The sex industry is invested in the use of such terms as “sex work” and “sex worker” when referring to prostitution. Prostitution is not “work.” It is violence against women and girls and a human rights violation. The term “sex work” completely masks the physical, psychological and sexual violence inflicted on prostituted persons.1 A study done in Canada documented that prostituted women and girls have a mortality rate 40 times higher than the national average.2
What is the effect of viewing prostitution as “sex work”?
Legitimizing prostitution as work sanctions violence against women and girls as well as the inequality of women and girls.

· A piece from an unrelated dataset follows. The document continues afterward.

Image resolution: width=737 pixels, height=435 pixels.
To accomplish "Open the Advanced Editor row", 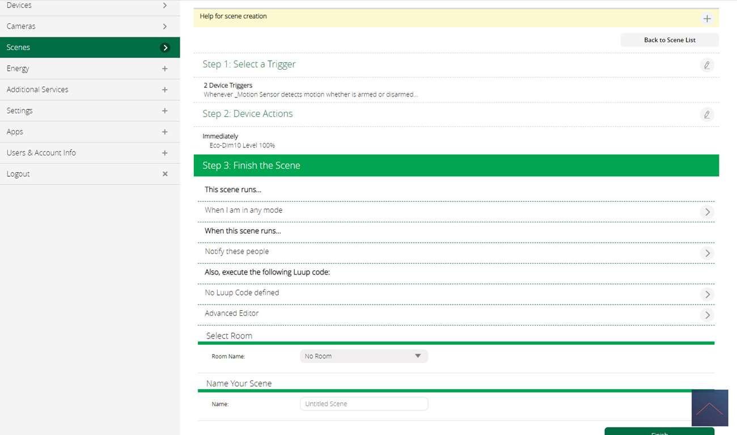I will (706, 315).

Referring to prostitution as “work” ignores the fact that so many women are trafficked into prostitution.3 In fact, the United Nations Special Rapporteur on Trafficking in Persons reports that “…for the most part, prostitution as actually practiced in the world usually does satisfy the elements of trafficking.”4
What happens when prostitution is treated as “sex work” rather than as a form of sexual exploitation?
Promoting prostitution as a “job” normalizes and legitimizes it as an employment option. It allows for enormous “legal” profits for the sex industry and tax revenues for governments generated from the exploitation of poor women. Increased tax revenue encourages governments to turn a blind eye to the harms of prostitution and the need to provide exit programs and alternatives.5 For the sex industry, higher profits are an incentive to expand. Moreover, legalization of prostitution increases demand by promoting the social acceptance of sexual exploitation.6 Isn’t “sex work” a term that women in prostitution themselves use and prefer?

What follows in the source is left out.